I agree with almost everything but that beige thing. That is outdated.

You're right, and all of a sudden I feel ashamed. I never thought i want to upstage the bride, but yes, i did want to stand out as "wow; that's your mom??"

This has hit me hard. but I guess I needed it. I didn't realize my proper place in my son's wedding. I do now.

Stop feeling ashamed!!!!!!!!!!!! Your proper place at your sons wedding is as a very happy proud beautiful woman. There is no back seat except that you do not want to drive in front of the B&G. I did not want to make DDIL's mom look dumpy but again, I would not wear burlap. My DS would have been horrified if I did that and he was actually very upset that his DMIL did not prioritize her outfit for her own DD wedding over Farmville Cash.

;)Wow, I don't think she's trying to "show up" the mother of the bride. It's her fault mob is 65? She's 47 for crying out loud, she doesn't have to look old if she doesn't want to.

As another "wedding professional" I say if you want to change dresses,do it. I like the colorful one, but agree it may be too much.

That doesn't mean you need to grab a dress in a shade of blue and look like the Queen Mother either tho. Stiff taffetta, fugitabowdit.

Go for something you like, youthful if you want, but not teen. There's a lot out there. Enjoy hunting for it! 47 isn't old unless you let it be.

:)

Thank You!!!!!!!!!!!!!!!!! I always resented that attitude that a MOG was as important as a piece of dust. BEIGE :scared1: When my DD married her MIL showed up looking like she was going to a picnic. We did the entire wedding, no help from them. Not a problem, our DD and our honor to give her a nice wedding. I wore an outfit befitting my DD wedding. When my youngest DS married her mother did nothing, offered nothing and came looking like she was going to a garden party. Once again we were honored to give our child a nice wedding but I was not going to wear a cotton day dress in order to accommodate her. DDIL checked my dress and was fine with it. When my oldest married we had already given him his wedding gift and DDIL parents did nothing. They showed up. DS did not care, both of them knew what our contribution to their special day was. It is mu opinion that parents honor their children's special days by planning for them. While I never set out to outshine anyone DH and I both allocated time and money in order to let my DS know that he mattered enough to us to save for him and to prioritize his day before any purchases for us.
 
What about something like this?

MM0211-evening-lady-taffeta-mother-of-bride-dress.jpg

:love: The MOB for my son's wedding next year wore something similar-more gold colored- when her oldest DD got married 3 years ago & the bridesmaids wore aqua-this is Gorgeous!
 
My son is getting married next July. It's a formal evening wedding. The Mass will be in Catholic church. I want to buy this dress for the church and change into the next gown for the reception. My sons says the gown will make me look like an Easter egg, but he says go with it if it's what I want.

What do you think?

church.jpg




reception.jpg



Both dresses would flatter my shape.


Wow!

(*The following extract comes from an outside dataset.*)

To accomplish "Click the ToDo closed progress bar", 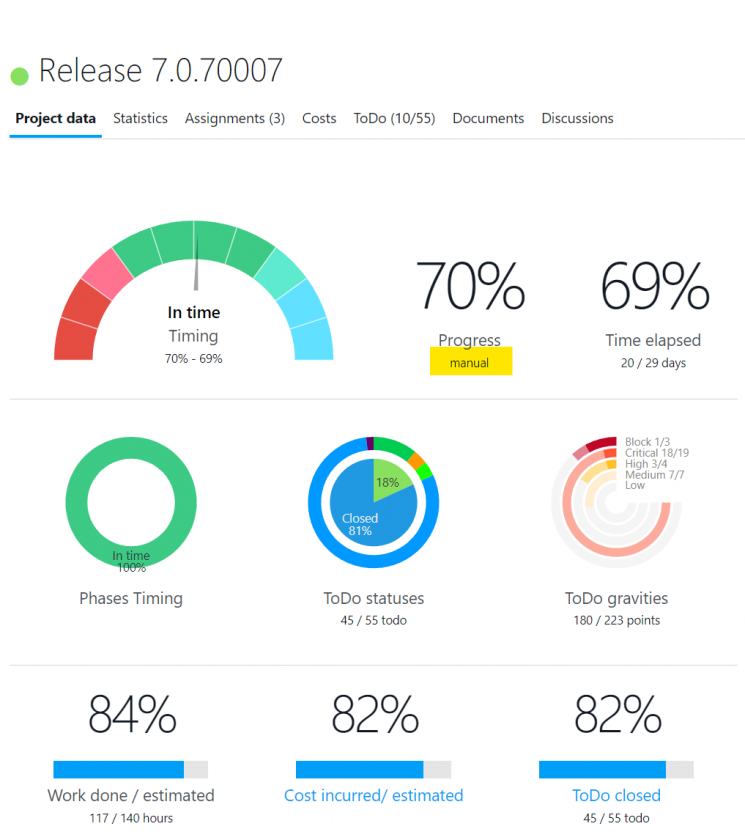I will (x=616, y=769).
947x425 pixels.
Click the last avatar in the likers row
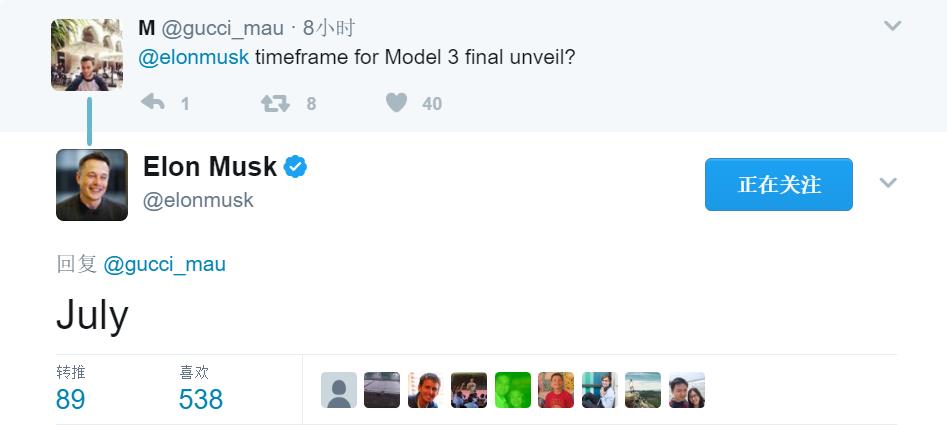(x=687, y=390)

The 2nd dress is a horrifying eye sore!!!

The first dress is quite lovely thou. :)
 
Seeing the first dress again I notice the short jacket (bolero?) and can it be taken off? Because if it can the dress can be paired with a lovely necklace and some earrings to add some glitz to the outfit.
 
Ok, this is important: so the consensus is that I should NOT have 2 dresses (church and reception)? Have you seen this done before? Im sort of a free-spirit and like to dance to my own drum, not a stickler to conformity, but this IS a very important occasion and I don't want to make waves. I admit I never saw a MOB/G change dresses.

My mom and MIL changed. We had a 2 pm wedding and they both wore dresses with jackets. It was in a Catholic church. The reception was at 6pm, so they both changed to floor length gowns.